**PROVIDED ENTRIES**
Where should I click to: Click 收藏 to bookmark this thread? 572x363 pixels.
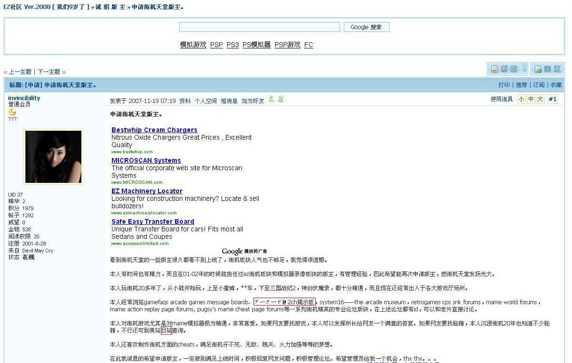[556, 85]
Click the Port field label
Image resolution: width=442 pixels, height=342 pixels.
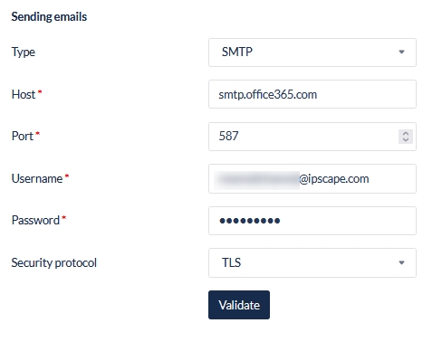point(23,136)
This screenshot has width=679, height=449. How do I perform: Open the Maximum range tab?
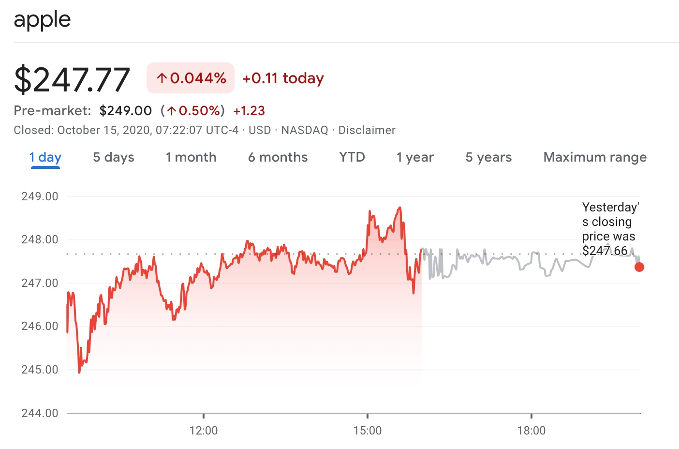[595, 157]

**YOUR ASSIGNMENT**
Above are the records; give them all again exactly, apart from the pictures.

**RESULT OF THE EXERCISE**
Where should I click to: Click 收藏 to bookmark this thread? 572x363 pixels.
[556, 85]
Click the Port field label
Image resolution: width=442 pixels, height=342 pixels.
point(23,136)
This screenshot has width=679, height=449. How do I perform: Open the Maximum range tab?
[595, 157]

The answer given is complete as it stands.